● Extract
+++

You might have read about recent events in some US states including Georgia and Tennessee where Masonic grand lodges have adopted new rules or have enforced existing rules that discipline Masons because of their sexual orientation. Such rules and actions do not coincide with the principles of Freemasonry as practiced by the Grand Lodge of California and do not support what we understand as the great aim of our fraternity.
Freemasonry is a universal system which uses the tools and techniques of the old stonemasons’ guilds to illustrate simple moral and ethical principles. To this it adds a philosophical and spiritual framework for personal improvement. Freemasonry encourages its members to be better by improving their relationships with others, by practicing a life of tolerance, compassion, honesty, and the pursuit of justice. Freemasonry instructs its members to uphold and respect the laws of their government and not to undermine those laws. It attempts to make the world a better place by making its members better citizens of the communities in which they live.
Freemasonry may be found worldwide, in the Americas, Europe, Africa, Asia, and Australia. Freemasonry works through local lodges. In California and elsewhere, some lodges are comprised of men only, some of women only and some of both men and women. Each lodge typically operates under a grand lodge, and there are a number of these grand lodges operating in California. Each grand lodge is independent and operates under its own set of rules as its members may decide.

+++

(Records from a collection)
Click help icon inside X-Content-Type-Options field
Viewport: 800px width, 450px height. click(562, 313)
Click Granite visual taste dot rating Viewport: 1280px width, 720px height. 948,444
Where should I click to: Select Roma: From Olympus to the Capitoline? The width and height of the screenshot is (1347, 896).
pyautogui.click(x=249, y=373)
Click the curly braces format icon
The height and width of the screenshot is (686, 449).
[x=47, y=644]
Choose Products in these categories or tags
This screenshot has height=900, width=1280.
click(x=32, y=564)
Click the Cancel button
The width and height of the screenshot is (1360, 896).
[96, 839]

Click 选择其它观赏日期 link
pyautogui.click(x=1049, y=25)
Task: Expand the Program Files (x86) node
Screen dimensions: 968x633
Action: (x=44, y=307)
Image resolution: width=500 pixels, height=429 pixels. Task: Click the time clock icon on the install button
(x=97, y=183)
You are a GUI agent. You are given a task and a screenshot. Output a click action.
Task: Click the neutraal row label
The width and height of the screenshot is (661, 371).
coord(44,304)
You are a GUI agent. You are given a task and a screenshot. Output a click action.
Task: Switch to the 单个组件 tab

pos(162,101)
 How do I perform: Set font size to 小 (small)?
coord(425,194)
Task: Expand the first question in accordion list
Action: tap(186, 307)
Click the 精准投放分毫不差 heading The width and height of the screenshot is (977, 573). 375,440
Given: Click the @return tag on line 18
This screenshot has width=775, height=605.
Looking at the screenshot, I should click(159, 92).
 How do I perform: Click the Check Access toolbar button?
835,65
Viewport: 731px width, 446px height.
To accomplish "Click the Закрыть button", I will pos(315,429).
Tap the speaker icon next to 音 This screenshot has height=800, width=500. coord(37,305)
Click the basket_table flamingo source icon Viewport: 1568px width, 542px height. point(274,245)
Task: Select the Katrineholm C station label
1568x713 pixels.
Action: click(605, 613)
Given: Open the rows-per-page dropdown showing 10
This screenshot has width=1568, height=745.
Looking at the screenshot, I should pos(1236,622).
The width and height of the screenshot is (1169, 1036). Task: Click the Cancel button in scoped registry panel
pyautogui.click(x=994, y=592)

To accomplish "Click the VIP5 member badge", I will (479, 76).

+++

● Exercise A
Answer these questions using the statement on Freemasonry:
(i) Which two US states does it name as places where grand lodges have adopted or enforced rules disciplining Masons because of their sexual orientation?
(ii) What does Freemasonry use to illustrate simple moral and ethical principles?
(iii) Under what does each lodge typically operate?
● Exercise B
Carry on the statement on Freemasonry from its last sentence.

● Answer A
(i) Georgia and Tennessee.
(ii) The tools and techniques of the old stonemasons' guilds.
(iii) A grand lodge.

● Answer B
With more than 50,000 members statewide, those lodges under the Grand Lodge of California are open to men of good character and faith, regardless of their race, color, religious beliefs, political views, economic station, sexual orientation, physical ability, citizenship or national origin. Our lodges currently work in English, Spanish, French, and Armenian.
Through this universal brotherhood, California Masons learn to be better husbands, better fathers, better friends, and better citizens. By appreciating our differences, we learn to focus on what unites us. Thus, the discussion of religion, politics, and business is not permitted in our lodges. In this way we live up to the centuries-old aim of our fraternity – to unite men of every country, sect, and opinion and cause true friendship among those who otherwise would have remained at a distance.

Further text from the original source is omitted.